What is representative democracy? How does democracy act in the area of... Zero cost creation and massive optimization. So every single speech will be run through GPT-4. Cadence, all this, everything. You get micro-targeting, you get all these things. Does it happen next year? Probably not. Next year you see some very basic stuff. But what does 2028 look like? I am not sure, genuinely.

2296.495 - 2318.202 Emad Mostaque

And so we do need authentication standards. We do need to have some sort of maybe antivirus AI that watches out for kind of fake stuff. But even true stuff can cause huge impact. Like the Silicon Valley bank collapse was a true story.
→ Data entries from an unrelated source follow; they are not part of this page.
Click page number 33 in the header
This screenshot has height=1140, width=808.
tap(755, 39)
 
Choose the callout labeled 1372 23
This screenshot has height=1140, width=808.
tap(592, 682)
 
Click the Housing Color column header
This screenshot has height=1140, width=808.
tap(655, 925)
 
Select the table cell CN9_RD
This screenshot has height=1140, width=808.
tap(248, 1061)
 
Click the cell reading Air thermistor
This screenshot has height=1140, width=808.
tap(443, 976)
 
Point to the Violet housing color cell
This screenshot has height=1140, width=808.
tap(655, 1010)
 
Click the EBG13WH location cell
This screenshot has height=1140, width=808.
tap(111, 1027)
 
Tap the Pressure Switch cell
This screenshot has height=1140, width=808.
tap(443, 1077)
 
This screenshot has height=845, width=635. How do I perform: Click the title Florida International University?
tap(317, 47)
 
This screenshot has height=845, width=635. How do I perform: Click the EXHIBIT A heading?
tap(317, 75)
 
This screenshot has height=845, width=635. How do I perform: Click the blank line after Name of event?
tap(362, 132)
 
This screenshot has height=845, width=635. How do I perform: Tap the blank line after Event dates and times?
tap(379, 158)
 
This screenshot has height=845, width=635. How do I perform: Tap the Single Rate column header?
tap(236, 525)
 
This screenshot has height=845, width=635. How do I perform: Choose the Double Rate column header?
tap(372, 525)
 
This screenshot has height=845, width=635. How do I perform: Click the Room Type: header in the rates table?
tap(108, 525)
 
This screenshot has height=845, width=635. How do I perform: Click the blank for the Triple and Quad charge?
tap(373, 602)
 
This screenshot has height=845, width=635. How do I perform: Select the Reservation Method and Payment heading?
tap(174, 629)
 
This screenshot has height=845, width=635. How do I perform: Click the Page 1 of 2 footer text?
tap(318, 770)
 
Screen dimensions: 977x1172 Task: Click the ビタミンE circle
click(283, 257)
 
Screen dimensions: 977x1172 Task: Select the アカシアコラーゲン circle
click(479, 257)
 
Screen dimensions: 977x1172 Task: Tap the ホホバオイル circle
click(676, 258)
It wasn't something fake. They didn't have reserves. And most of our system is actually based on trust. So these are some things that concern me.

2318.242 - 2337.555 Emad Mostaque

I don't have the answers. But again, that's why you have to kind of raise the alarm. Like, let's try and figure this out before it comes, because maybe it doesn't happen next election. It sure as heck will in the congressional and then beyond. And again, what is the nature of democracy when you can't tell what's true or not? People worried about this with the previous kind of era.

2337.615 - 2341.862 Emad Mostaque

This is something just beyond that, I think, because it's convincing.

2343.31 - 2361.708 Tom Bilyeu

Yeah, that's one of the things that I think is going to be a very meaningful problem. I had Yoshua Bengio on the show, and he had also signed the letter saying we should pause for six months. And when I asked him why, he said, And I was like, bro, you've been at this for so long, like why all of a sudden?